• _GOAL OF THE EXERCISE_:
Copy every line of the material precisely.
◆ ◆ ◆
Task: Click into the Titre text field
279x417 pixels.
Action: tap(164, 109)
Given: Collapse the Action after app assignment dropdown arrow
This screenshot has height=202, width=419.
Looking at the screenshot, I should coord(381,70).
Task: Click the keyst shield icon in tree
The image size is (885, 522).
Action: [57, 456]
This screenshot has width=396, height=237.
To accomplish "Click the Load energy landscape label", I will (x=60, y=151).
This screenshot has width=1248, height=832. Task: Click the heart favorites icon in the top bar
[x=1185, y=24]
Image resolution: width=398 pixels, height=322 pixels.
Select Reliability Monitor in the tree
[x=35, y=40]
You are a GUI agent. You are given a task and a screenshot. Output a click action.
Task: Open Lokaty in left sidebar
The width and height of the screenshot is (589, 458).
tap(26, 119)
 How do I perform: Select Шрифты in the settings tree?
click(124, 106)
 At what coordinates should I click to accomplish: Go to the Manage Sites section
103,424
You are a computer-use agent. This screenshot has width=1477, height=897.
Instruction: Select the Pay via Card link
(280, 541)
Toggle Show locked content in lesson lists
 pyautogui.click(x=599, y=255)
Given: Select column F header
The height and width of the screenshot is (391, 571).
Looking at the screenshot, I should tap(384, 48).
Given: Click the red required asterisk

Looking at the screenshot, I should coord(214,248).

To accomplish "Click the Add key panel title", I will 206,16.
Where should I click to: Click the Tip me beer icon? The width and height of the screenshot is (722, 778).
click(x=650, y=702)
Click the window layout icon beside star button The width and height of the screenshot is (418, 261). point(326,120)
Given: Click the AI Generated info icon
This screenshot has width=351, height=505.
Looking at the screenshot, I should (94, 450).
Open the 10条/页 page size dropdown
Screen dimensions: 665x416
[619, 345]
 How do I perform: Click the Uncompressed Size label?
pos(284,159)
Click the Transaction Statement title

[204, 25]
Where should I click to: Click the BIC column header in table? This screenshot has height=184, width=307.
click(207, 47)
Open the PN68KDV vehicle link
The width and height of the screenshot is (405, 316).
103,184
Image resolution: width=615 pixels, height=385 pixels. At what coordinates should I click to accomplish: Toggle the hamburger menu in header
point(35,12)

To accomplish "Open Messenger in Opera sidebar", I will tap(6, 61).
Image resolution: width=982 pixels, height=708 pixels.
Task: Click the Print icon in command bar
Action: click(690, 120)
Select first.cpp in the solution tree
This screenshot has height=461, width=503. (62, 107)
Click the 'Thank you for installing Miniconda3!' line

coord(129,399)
◆ ◆ ◆
• _OUTPUT OF THE TASK_:
Task: Click into the Titre text field
279x417 pixels.
Action: tap(164, 109)
Given: Collapse the Action after app assignment dropdown arrow
This screenshot has height=202, width=419.
Looking at the screenshot, I should coord(381,70).
Task: Click the keyst shield icon in tree
The image size is (885, 522).
Action: [57, 456]
This screenshot has width=396, height=237.
To accomplish "Click the Load energy landscape label", I will (x=60, y=151).
This screenshot has width=1248, height=832. Task: Click the heart favorites icon in the top bar
[x=1185, y=24]
Image resolution: width=398 pixels, height=322 pixels.
Select Reliability Monitor in the tree
[x=35, y=40]
You are a GUI agent. You are given a task and a screenshot. Output a click action.
Task: Open Lokaty in left sidebar
The width and height of the screenshot is (589, 458).
tap(26, 119)
 How do I perform: Select Шрифты in the settings tree?
click(124, 106)
 At what coordinates should I click to accomplish: Go to the Manage Sites section
103,424
You are a computer-use agent. This screenshot has width=1477, height=897.
Instruction: Select the Pay via Card link
(280, 541)
Toggle Show locked content in lesson lists
 pyautogui.click(x=599, y=255)
Given: Select column F header
The height and width of the screenshot is (391, 571).
Looking at the screenshot, I should tap(384, 48).
Given: Click the red required asterisk

Looking at the screenshot, I should coord(214,248).

To accomplish "Click the Add key panel title", I will 206,16.
Where should I click to: Click the Tip me beer icon? The width and height of the screenshot is (722, 778).
click(x=650, y=702)
Click the window layout icon beside star button The width and height of the screenshot is (418, 261). point(326,120)
Given: Click the AI Generated info icon
This screenshot has width=351, height=505.
Looking at the screenshot, I should (94, 450).
Open the 10条/页 page size dropdown
Screen dimensions: 665x416
[619, 345]
 How do I perform: Click the Uncompressed Size label?
pos(284,159)
Click the Transaction Statement title

[204, 25]
Where should I click to: Click the BIC column header in table? This screenshot has height=184, width=307.
click(207, 47)
Open the PN68KDV vehicle link
The width and height of the screenshot is (405, 316).
103,184
Image resolution: width=615 pixels, height=385 pixels. At what coordinates should I click to accomplish: Toggle the hamburger menu in header
point(35,12)

To accomplish "Open Messenger in Opera sidebar", I will tap(6, 61).
Image resolution: width=982 pixels, height=708 pixels.
Task: Click the Print icon in command bar
Action: click(690, 120)
Select first.cpp in the solution tree
This screenshot has height=461, width=503. (62, 107)
Click the 'Thank you for installing Miniconda3!' line

coord(129,399)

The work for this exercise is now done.